# Problem details
Return only the tail of the data below, word for word: the line with "The height and width of the screenshot is (675, 1200)." and each line after it through the final one.

Stored data entries:
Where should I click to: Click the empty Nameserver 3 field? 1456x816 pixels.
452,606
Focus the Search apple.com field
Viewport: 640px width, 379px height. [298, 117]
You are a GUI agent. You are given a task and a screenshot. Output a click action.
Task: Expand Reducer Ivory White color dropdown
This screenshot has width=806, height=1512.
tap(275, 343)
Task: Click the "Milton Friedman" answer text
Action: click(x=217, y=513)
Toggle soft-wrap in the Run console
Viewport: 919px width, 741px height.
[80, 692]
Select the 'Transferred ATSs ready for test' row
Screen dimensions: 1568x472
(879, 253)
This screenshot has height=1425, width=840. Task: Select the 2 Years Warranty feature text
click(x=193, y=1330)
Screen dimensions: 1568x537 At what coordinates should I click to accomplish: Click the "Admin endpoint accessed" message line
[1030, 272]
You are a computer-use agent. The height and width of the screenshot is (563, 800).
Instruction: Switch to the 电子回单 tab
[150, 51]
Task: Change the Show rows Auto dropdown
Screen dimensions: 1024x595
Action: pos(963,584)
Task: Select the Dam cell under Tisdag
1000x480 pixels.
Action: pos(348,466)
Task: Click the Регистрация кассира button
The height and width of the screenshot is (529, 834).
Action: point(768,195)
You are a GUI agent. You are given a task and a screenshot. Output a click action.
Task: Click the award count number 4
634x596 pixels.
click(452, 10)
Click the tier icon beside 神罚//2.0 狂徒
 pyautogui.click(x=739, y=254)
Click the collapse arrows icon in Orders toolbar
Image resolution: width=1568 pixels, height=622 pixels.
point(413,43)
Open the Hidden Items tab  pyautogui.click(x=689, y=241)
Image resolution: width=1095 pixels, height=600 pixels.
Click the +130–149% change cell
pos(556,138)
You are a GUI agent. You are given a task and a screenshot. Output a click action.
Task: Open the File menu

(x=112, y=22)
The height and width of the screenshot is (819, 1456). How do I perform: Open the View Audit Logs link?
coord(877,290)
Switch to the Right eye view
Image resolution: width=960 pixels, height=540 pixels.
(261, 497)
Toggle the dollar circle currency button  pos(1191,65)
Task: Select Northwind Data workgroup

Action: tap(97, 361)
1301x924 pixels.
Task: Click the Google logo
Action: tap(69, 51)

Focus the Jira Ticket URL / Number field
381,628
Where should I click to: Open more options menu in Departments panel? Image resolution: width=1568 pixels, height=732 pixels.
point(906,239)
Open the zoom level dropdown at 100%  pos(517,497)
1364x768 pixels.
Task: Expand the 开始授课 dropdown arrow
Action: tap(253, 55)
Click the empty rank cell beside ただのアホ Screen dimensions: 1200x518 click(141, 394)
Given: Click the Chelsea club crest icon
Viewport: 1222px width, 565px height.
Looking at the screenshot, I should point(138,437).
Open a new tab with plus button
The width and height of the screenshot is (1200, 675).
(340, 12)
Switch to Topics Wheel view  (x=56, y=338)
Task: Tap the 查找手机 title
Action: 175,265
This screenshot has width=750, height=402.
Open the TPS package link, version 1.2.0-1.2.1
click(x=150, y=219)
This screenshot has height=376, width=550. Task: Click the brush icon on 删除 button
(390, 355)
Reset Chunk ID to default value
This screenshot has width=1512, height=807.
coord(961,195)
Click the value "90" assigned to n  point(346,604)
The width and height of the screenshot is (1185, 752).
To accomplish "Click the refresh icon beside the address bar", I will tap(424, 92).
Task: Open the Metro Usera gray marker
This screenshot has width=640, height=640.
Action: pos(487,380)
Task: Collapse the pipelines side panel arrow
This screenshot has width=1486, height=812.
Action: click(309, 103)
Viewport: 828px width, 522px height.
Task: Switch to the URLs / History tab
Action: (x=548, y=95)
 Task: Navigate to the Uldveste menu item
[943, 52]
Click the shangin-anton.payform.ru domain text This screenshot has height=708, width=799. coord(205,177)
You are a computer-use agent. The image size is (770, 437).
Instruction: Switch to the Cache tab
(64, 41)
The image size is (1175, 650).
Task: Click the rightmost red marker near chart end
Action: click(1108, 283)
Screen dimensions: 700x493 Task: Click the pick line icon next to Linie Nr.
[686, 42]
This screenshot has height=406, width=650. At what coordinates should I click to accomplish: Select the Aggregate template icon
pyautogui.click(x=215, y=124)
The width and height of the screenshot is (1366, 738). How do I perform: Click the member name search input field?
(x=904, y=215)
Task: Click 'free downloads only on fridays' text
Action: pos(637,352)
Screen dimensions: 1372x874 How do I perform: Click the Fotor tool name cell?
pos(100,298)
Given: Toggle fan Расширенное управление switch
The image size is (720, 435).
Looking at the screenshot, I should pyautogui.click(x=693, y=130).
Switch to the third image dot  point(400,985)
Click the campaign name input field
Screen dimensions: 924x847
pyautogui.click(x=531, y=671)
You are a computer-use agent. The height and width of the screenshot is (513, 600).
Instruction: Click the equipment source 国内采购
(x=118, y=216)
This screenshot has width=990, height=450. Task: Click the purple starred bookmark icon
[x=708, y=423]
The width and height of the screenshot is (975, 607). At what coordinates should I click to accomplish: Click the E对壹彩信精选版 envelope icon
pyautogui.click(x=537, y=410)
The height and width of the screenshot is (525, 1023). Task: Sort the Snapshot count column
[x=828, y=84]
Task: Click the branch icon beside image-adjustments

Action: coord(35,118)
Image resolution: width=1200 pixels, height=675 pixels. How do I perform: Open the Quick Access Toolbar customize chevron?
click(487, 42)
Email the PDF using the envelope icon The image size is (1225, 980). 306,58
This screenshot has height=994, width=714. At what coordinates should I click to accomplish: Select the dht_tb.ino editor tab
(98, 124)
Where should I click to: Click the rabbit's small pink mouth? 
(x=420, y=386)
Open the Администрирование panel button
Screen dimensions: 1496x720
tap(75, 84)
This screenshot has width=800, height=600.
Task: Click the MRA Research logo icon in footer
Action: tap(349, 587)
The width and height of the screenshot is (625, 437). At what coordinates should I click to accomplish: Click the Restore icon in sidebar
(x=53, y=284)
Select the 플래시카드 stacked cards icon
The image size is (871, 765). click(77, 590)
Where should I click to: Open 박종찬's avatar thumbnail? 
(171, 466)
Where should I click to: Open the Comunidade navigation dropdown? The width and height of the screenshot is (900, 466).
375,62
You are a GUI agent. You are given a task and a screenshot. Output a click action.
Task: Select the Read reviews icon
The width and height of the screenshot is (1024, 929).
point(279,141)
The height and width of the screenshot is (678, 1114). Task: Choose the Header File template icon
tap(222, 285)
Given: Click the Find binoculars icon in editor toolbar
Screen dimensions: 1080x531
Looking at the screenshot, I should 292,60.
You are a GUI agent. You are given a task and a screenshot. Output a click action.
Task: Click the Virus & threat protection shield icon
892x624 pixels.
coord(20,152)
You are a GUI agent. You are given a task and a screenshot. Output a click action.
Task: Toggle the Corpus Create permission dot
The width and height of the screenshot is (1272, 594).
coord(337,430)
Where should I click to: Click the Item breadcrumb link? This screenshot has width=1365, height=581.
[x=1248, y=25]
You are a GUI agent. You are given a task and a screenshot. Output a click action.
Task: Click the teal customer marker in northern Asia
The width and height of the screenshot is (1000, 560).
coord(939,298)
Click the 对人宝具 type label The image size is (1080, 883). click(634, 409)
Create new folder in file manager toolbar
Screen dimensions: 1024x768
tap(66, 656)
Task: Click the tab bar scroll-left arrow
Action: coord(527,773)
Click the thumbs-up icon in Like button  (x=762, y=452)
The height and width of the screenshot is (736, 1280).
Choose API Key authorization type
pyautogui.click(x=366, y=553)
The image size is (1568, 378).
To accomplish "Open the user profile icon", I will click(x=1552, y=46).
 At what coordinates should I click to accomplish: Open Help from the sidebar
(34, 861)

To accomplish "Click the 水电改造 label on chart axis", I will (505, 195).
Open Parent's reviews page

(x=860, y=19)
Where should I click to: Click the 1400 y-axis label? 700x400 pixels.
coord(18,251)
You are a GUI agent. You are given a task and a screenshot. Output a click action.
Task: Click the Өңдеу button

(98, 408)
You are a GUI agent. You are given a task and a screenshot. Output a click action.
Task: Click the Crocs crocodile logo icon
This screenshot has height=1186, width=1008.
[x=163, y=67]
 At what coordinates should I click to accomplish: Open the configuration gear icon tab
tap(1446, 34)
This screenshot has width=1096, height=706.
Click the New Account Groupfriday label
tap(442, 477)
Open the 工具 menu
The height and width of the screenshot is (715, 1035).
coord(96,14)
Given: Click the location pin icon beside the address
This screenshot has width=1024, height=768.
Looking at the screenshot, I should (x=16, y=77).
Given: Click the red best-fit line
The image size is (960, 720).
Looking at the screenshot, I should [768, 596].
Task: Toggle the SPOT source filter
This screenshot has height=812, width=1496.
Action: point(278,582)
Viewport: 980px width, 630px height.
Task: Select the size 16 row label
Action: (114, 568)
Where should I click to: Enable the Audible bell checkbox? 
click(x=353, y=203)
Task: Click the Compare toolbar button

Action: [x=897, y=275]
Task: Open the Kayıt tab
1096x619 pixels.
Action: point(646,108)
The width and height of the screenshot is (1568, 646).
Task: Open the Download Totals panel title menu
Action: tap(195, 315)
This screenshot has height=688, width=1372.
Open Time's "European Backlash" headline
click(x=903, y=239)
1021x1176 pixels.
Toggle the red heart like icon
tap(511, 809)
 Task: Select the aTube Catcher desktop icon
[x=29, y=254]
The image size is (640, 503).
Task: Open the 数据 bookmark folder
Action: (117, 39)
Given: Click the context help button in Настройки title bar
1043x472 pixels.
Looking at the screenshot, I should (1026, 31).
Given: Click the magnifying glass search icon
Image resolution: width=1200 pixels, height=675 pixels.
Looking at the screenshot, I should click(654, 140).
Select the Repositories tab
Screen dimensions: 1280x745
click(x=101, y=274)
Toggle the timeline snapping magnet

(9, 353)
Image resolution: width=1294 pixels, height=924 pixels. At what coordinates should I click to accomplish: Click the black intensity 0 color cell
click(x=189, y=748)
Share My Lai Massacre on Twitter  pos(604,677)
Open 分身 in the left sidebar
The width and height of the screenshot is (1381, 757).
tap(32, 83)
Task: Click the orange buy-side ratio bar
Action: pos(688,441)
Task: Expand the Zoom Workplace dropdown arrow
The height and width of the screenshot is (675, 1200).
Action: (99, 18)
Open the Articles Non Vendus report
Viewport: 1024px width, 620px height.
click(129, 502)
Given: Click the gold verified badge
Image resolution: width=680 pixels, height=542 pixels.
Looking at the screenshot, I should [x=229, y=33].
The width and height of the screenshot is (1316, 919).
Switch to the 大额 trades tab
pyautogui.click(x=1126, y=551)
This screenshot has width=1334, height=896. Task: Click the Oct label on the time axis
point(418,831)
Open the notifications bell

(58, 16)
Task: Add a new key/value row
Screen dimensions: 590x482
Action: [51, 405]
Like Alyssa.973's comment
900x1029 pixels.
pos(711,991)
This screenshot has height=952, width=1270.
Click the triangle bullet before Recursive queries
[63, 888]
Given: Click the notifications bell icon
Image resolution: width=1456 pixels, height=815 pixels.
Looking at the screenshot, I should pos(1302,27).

# Output
The height and width of the screenshot is (675, 1200).
Action: (99, 18)
Open the Articles Non Vendus report
Viewport: 1024px width, 620px height.
click(129, 502)
Given: Click the gold verified badge
Image resolution: width=680 pixels, height=542 pixels.
Looking at the screenshot, I should [x=229, y=33].
The width and height of the screenshot is (1316, 919).
Switch to the 大额 trades tab
pyautogui.click(x=1126, y=551)
This screenshot has width=1334, height=896. Task: Click the Oct label on the time axis
point(418,831)
Open the notifications bell

(58, 16)
Task: Add a new key/value row
Screen dimensions: 590x482
Action: [51, 405]
Like Alyssa.973's comment
900x1029 pixels.
pos(711,991)
This screenshot has height=952, width=1270.
Click the triangle bullet before Recursive queries
[63, 888]
Given: Click the notifications bell icon
Image resolution: width=1456 pixels, height=815 pixels.
Looking at the screenshot, I should pos(1302,27).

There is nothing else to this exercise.